DATA TO EXAMINE:
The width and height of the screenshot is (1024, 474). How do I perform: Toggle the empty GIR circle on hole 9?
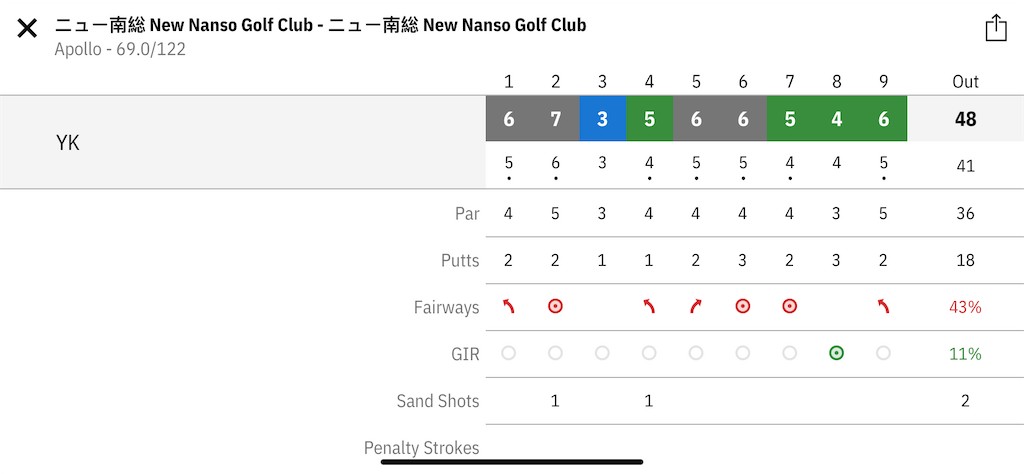(883, 353)
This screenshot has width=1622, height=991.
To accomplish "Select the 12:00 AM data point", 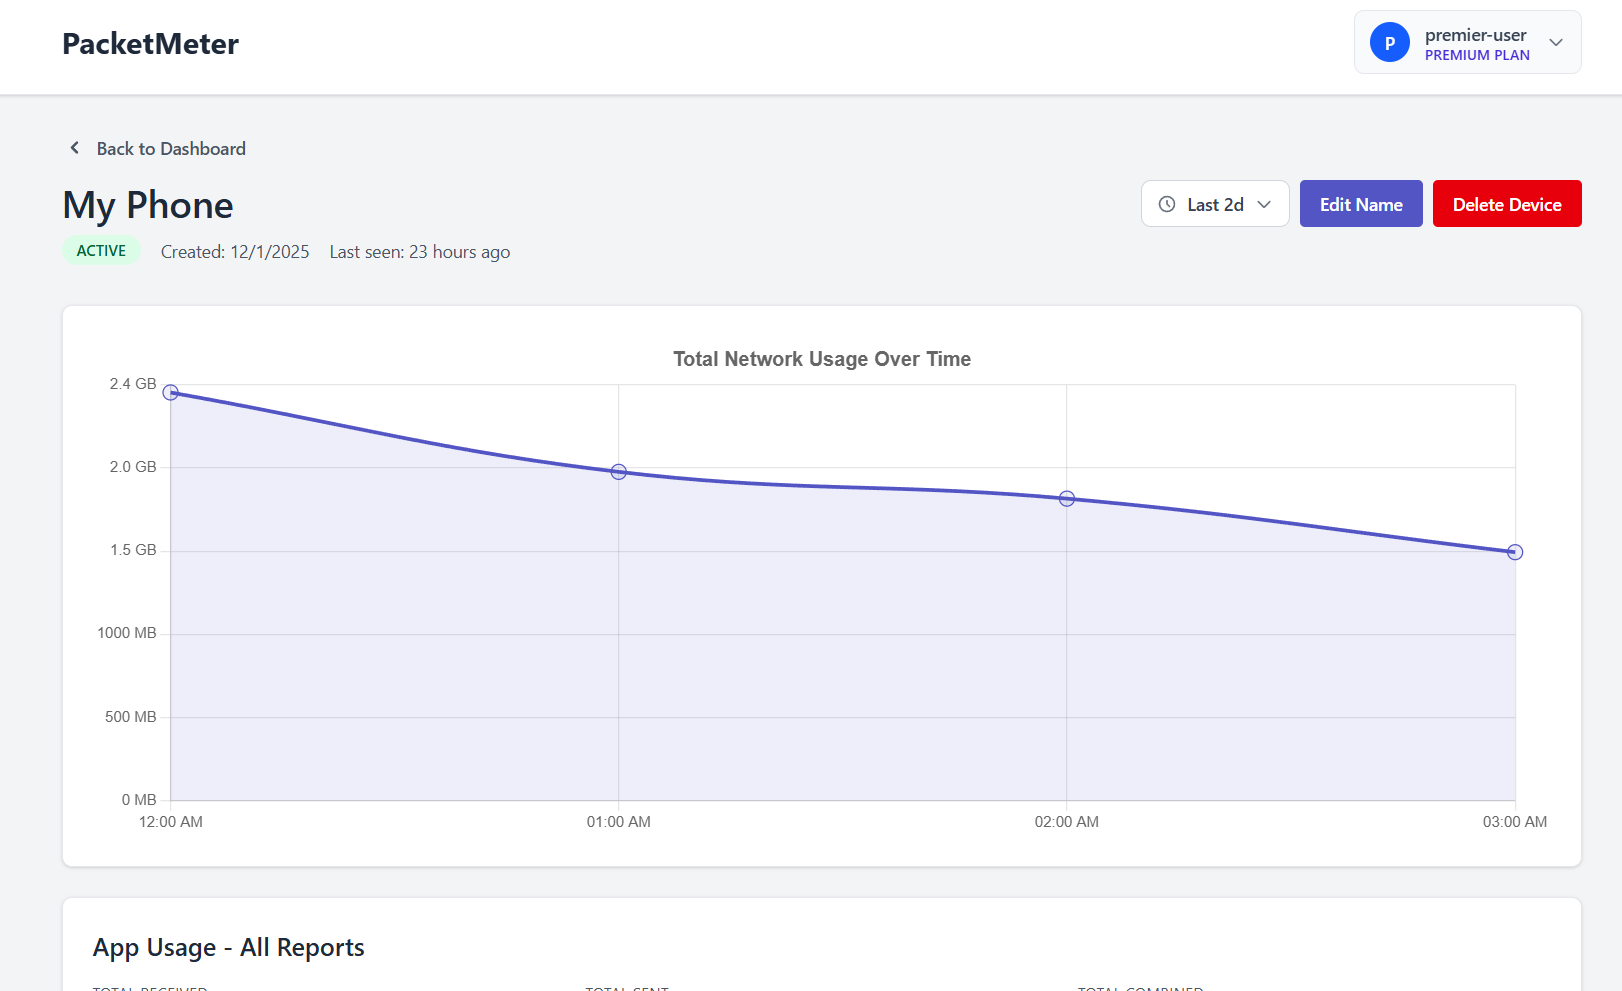I will (x=171, y=392).
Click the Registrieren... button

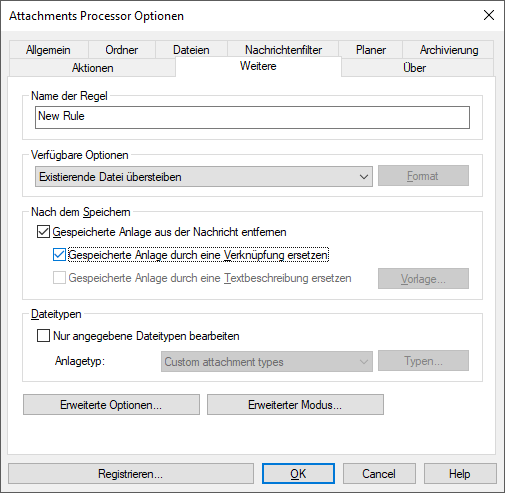[131, 474]

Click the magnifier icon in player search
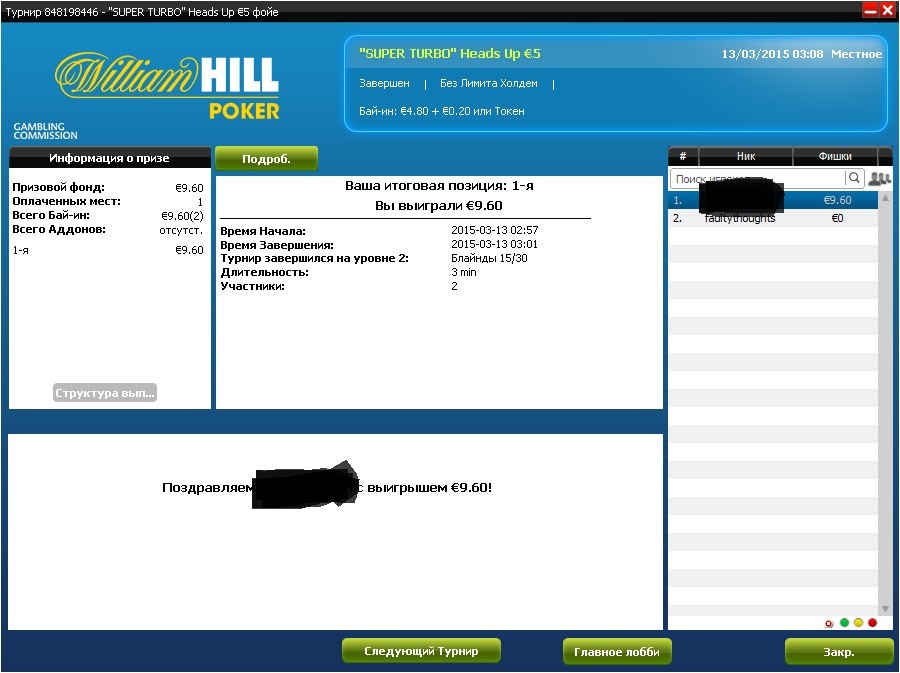pos(854,178)
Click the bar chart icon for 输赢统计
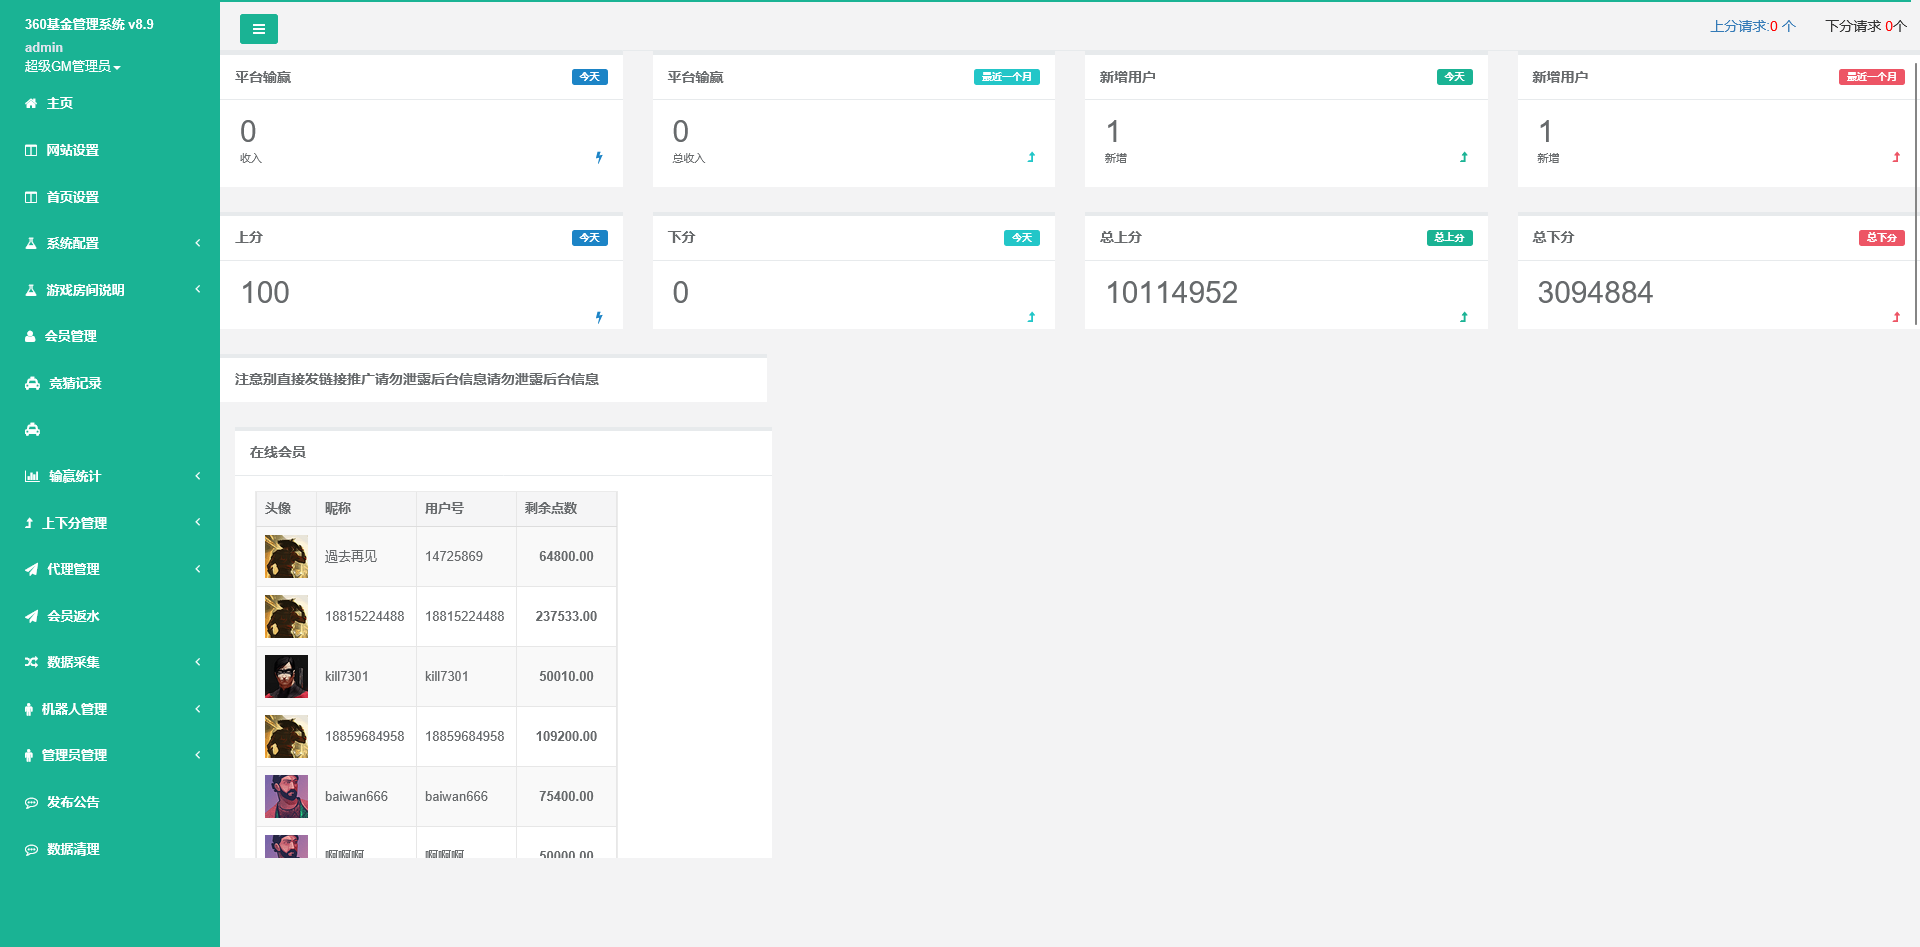 point(32,476)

WORK REQUEST: Each line from the one containing "Click the magnifier icon in player search" to the final line of the data must be printed exactly, both included, with nothing else and no pictures.

YOUR SOLUTION:
Click the magnifier icon in player search
pos(854,178)
Click the bar chart icon for 输赢统计
 point(32,476)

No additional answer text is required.